One capability across API Gateway and OpenSearch and Elasticsearch: every public endpoint uses a strong, current TLS policy, and the hop to the backend behind the gateway is encrypted too.

13 min·10 sections·AWS

Last reviewed

Remediates AWS Security Hub: APIGateway.2APIGateway.10APIGateway.11ES.8Opensearch.8

TLS on APIs and search: the basics

Why an HTTPS endpoint can still be a weak one

API Gateway custom domains and OpenSearch and Elasticsearch domains all answer over HTTPS, and most teams stop checking once they see HTTPS is on. But TLS is not a single setting. Each endpoint advertises a security policy that decides which protocol versions and cipher suites it will accept during the handshake, and an old policy negotiates down to TLS 1.0 or weak ciphers if a client asks. A connection can be encrypted in the browser and still negotiated insecurely, which is precisely how downgrade attacks like POODLE and BEAST worked: they did not break modern TLS, they tricked the server into using an old protocol it should never have left enabled.

Security Hub turns this idea into several controls across the API and search surface. APIGateway.11 fails an API Gateway custom domain that is not pinned to a recommended TLS security policy. ES.8 and Opensearch.8 fail an Elasticsearch or OpenSearch domain whose TLSSecurityPolicy is not the latest (currently Policy-Min-TLS-1-2-PFS-2023-10) or where HTTPS is not enforced. APIGateway.10 fails an HTTP API V2 private integration whose backend hop over a VPC Link has no TLS configured, and APIGateway.2 fails a REST API stage with no client-side SSL certificate to prove the caller really is the gateway. They look like separate findings, but they are one capability: the floor on every TLS connection in front of, and behind, these services should be high.

The fixes are cheap and standard, and they split into two shapes. Raising a TLS security policy on a custom domain or a search domain is a single configuration field applied with no downtime and no data migration. Encrypting the backend hop is a property on the integration (a TlsConfig block) or the stage (a client certificate). The work is finding every endpoint and confirming no genuinely ancient client breaks before you raise the floor.

In this lesson you will learn what a TLS security policy actually negotiates on an API Gateway custom domain and a search domain, why "HTTPS enabled" and "latest TLS policy" are different checks, and why a private backend hop is not automatically an encrypted one. The Controls this lesson covers section lists every Security Hub control in this capability, each linking to a deep page with the exact check and a copy-and-paste fix.

Fun fact

The handshake that quietly steps down, and the private path that lulls you to sleep

Two assumptions cause most findings in this group.
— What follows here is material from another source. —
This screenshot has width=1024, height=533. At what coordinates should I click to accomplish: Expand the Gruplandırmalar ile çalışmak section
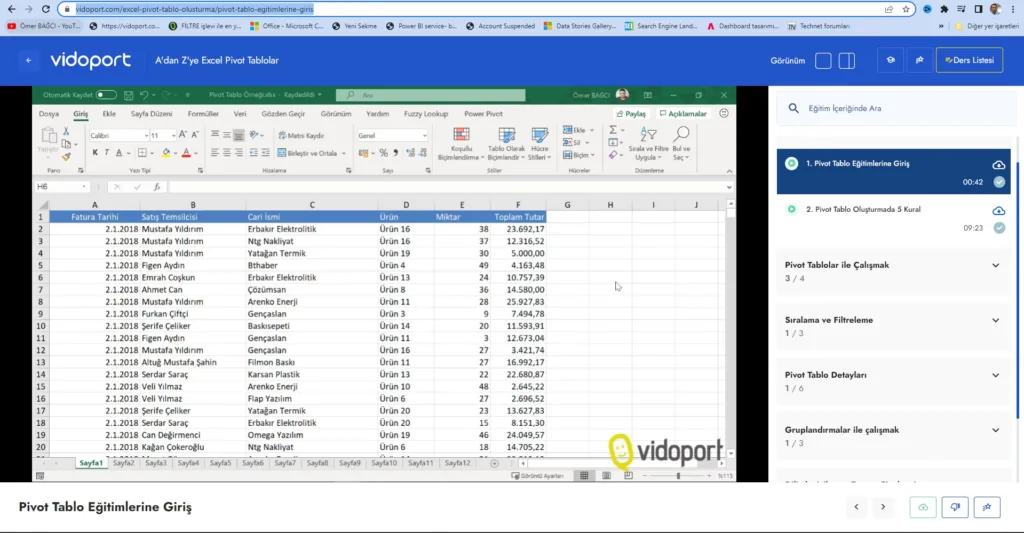995,430
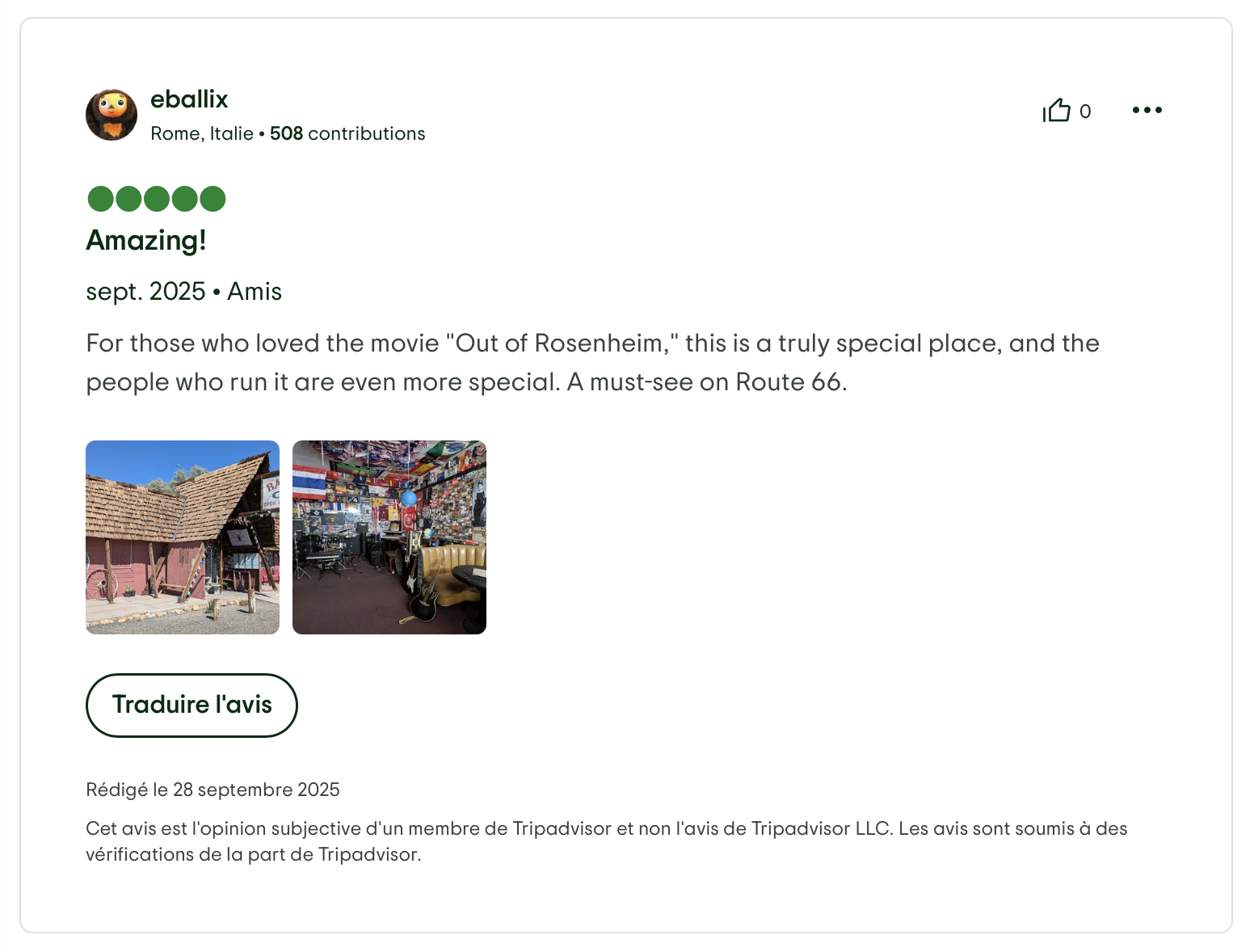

The first is that HTTPS means strong: TLS is a negotiation, and a domain on a legacy policy will happily speak TLS 1.2 to a modern browser while still accepting TLS 1.0 from any client that asks, including an attacker forcing a downgrade. The fix was never about the strong end of the range, it was always about raising the floor. The second is that private means encrypted: a VPC Link gives API Gateway a private network path to a backend, and because it solved the "do not expose my service to the internet" problem so cleanly, many teams equated reachable-only-through-a-VPC-Link with secure and never enabled TLS on the backend hop. APIGateway.10 exists to catch every integration where the link was created but the encryption toggle was never flipped.

Finding weak and unencrypted endpoints across an estate

Dev runs the security cadence at a logistics company. Security Hub flags a spread of findings across API Gateway and OpenSearch in two accounts: custom domains on a legacy TLS policy, a search domain still permitting TLS 1.0, and an HTTP API integration forwarding to its backend in clear text.

Rather than work them one by one, he starts by reading the current TLS policy on the flagged search domain, since "HTTPS is on" tells him nothing about how strong the accepted handshakes are.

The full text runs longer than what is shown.